À quoi servent les neurones
Le cerveau humain est d’une complexité remarquable, surtout à cause du nombre élevé de neurones qu’il contient. Selon l’Institut du Cerveau, le cerveau renferme environ 100 milliards de cellules nerveuses. Chaque neurone comprend un corps cellulaire, des dendrites et un axone, et joue un rôle majeur dans la transmission de l’information nerveuse. Les neurones reçoivent les signaux via les dendrites, les traitent dans le corps cellulaire, puis les transmettent sous forme d’impulsions électriques le long de l’axone.
Quand ces cellules nerveuses fonctionnent mal ou meurent, cela peut provoquer des troubles moteurs, sensoriels ou des pertes de mémoire sévères, comme dans la maladie de Parkinson ou la maladie d’Alzheimer.
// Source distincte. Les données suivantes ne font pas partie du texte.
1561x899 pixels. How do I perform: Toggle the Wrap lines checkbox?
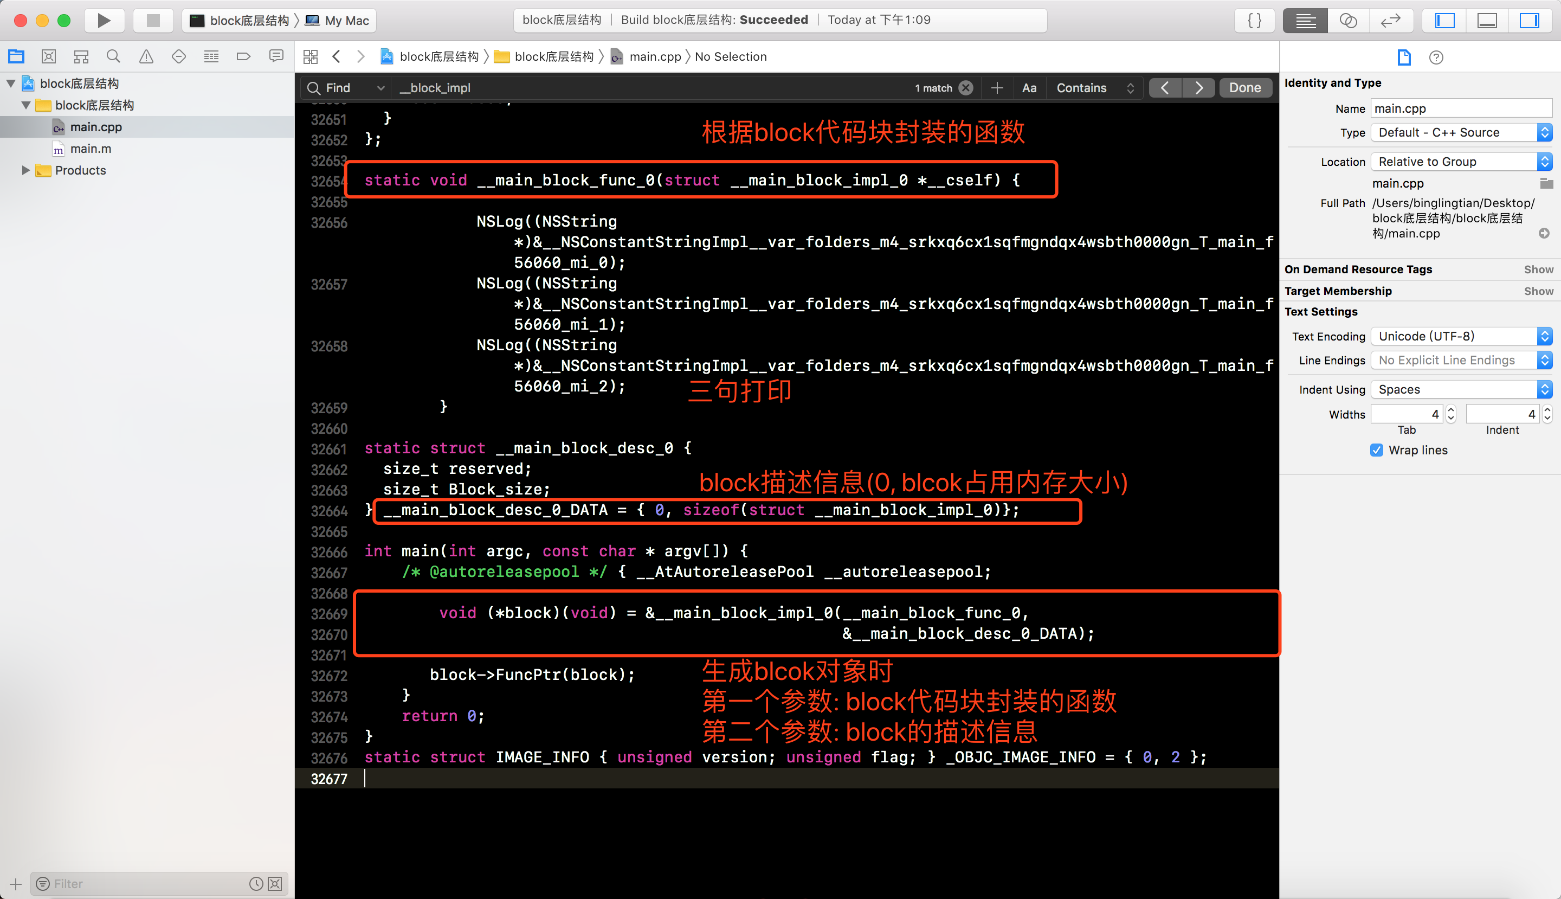tap(1376, 450)
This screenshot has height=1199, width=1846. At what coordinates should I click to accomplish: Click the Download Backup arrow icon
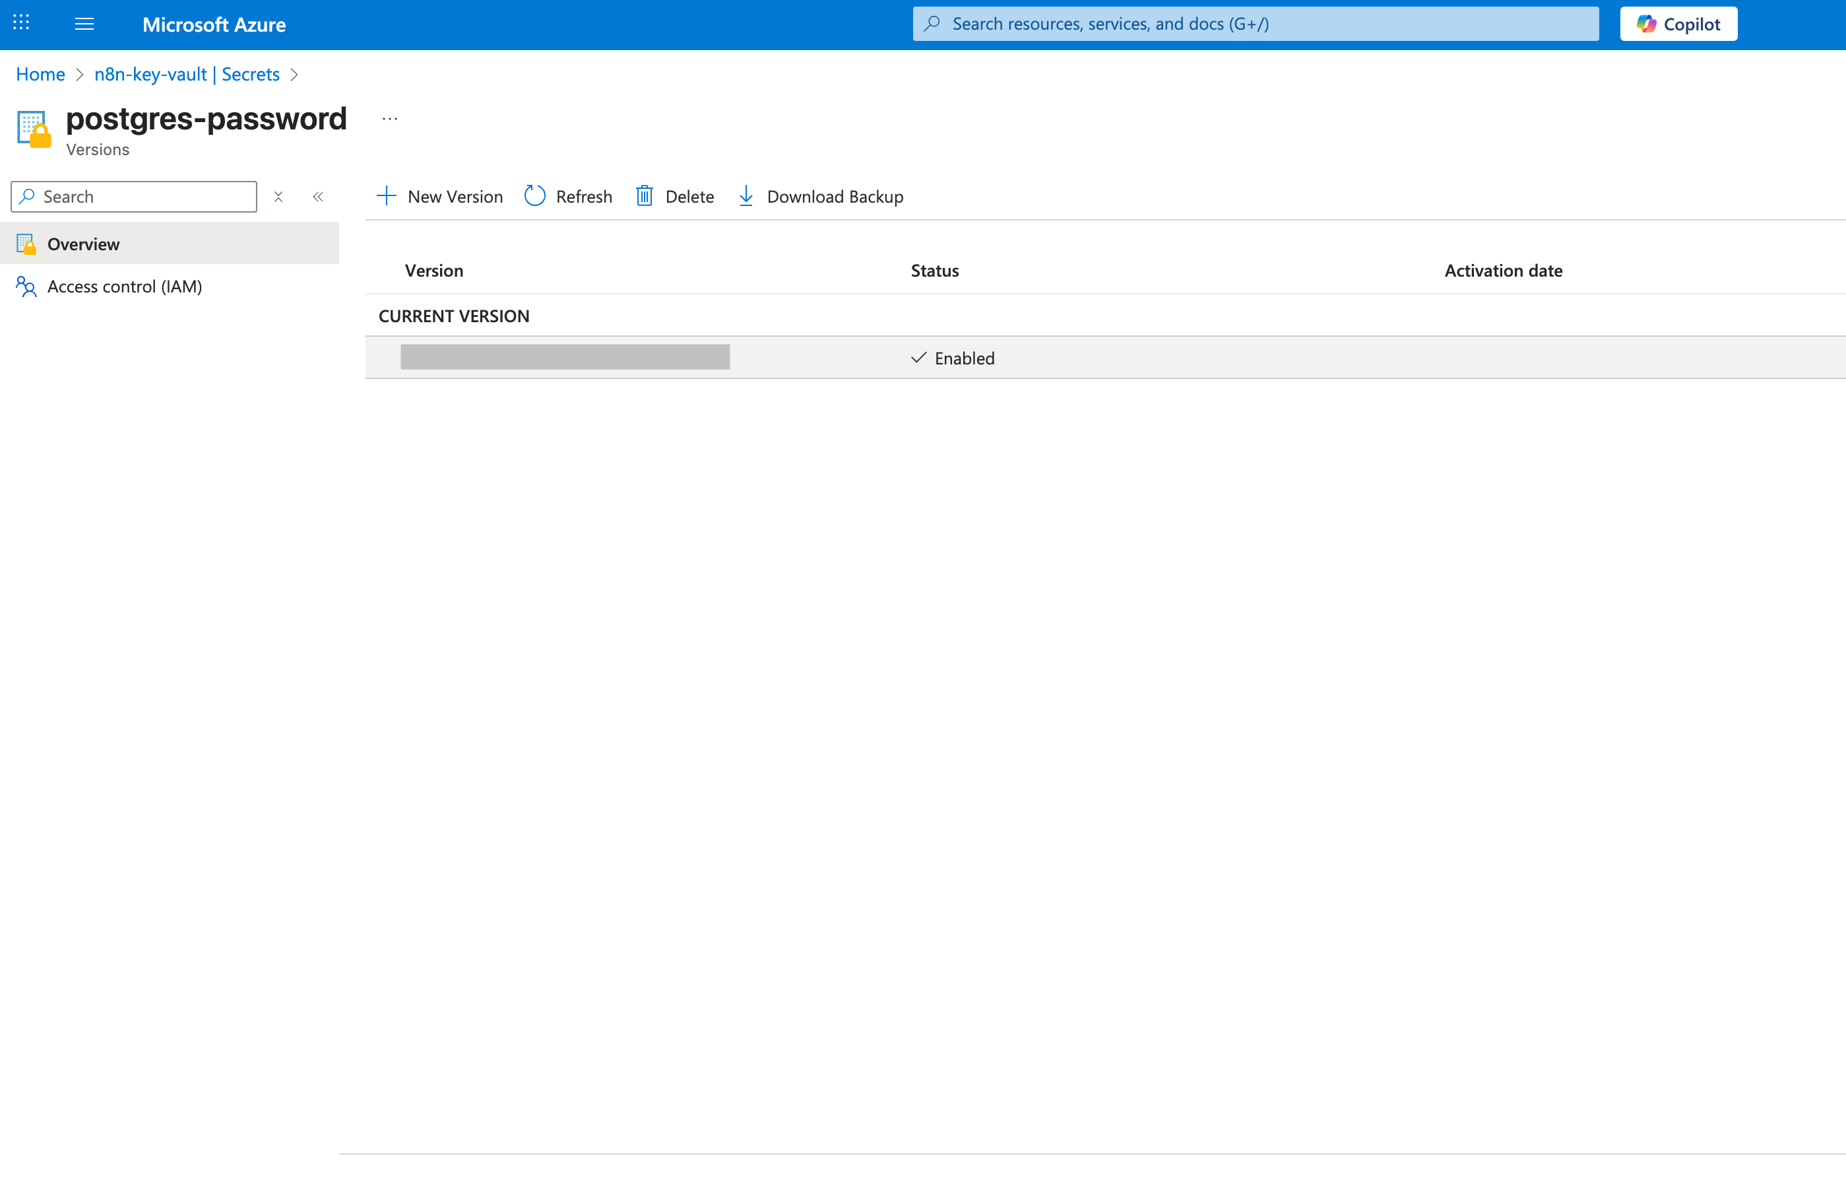click(745, 196)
Contrairement à d’autres cellules du corps, les neurones ne se régénèrent pas naturellement une fois détruits, ce qui pose un vrai défi pour la santé.
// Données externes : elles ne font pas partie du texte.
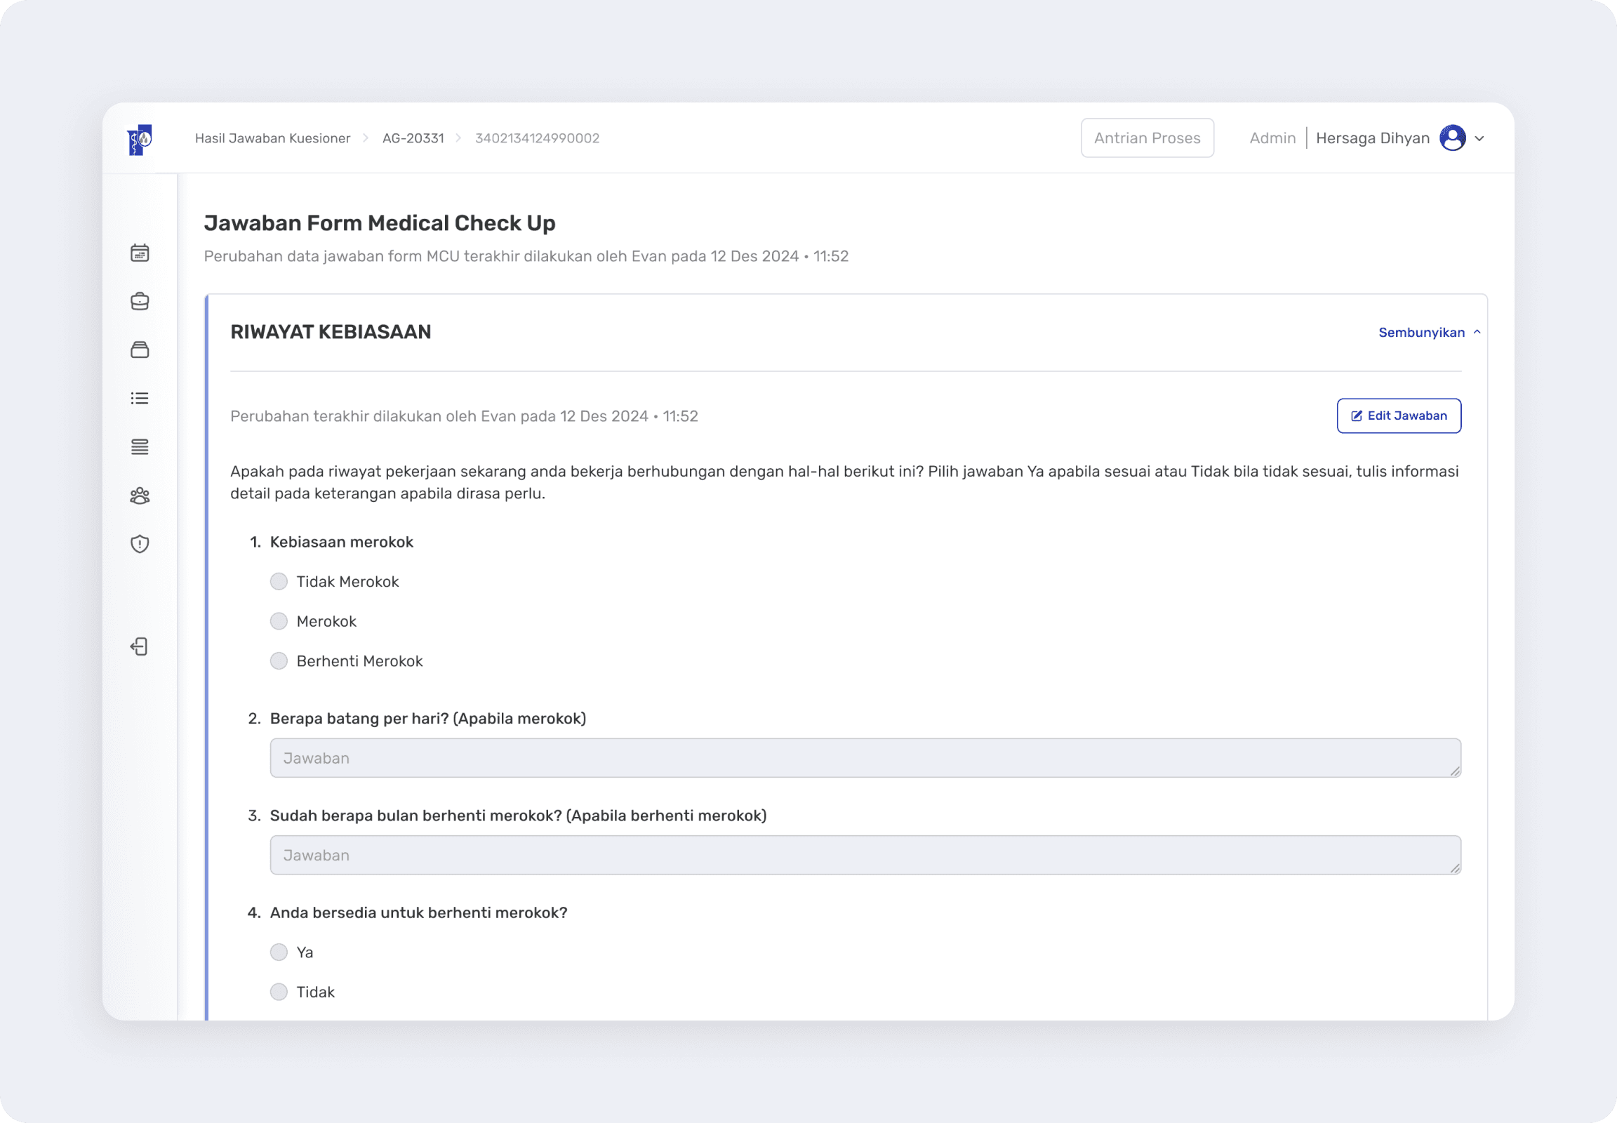Choose Ya for willing to quit smoking
Viewport: 1617px width, 1123px height.
click(x=279, y=952)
Un neurone artificiel qui tient la route
Sous la direction de Jun Yao, ingénieur à l’Université du Massachusetts, l’équipe a mis plusieurs années pour arriver à ce résultat. Ils ont développé un neurone artificiel qui utilise des nanofils protéiques pour reproduire le fonctionnement naturel et discret des synapses neuronales, explique le magazine Science et Vie. Ces nanofils, produits par des bactéries, peuvent s’attacher à des surfaces, échanger des électrons et survivre dans des conditions proches de celles des neurones biologiques, notamment dans un milieu humide.
À la différence des versions précédentes de neurones artificiels, qui transmettaient des signaux « de manière trop forte » et entraînaient une perte d’information, cette nouvelle version fonctionne avec une tension de seulement 0,1 volt. Jun Yao précise que « les versions précédentes de neurones artificiels utilisaient 10 fois plus de tension, et 100 fois plus de puissance, que celle que nous avons créée ».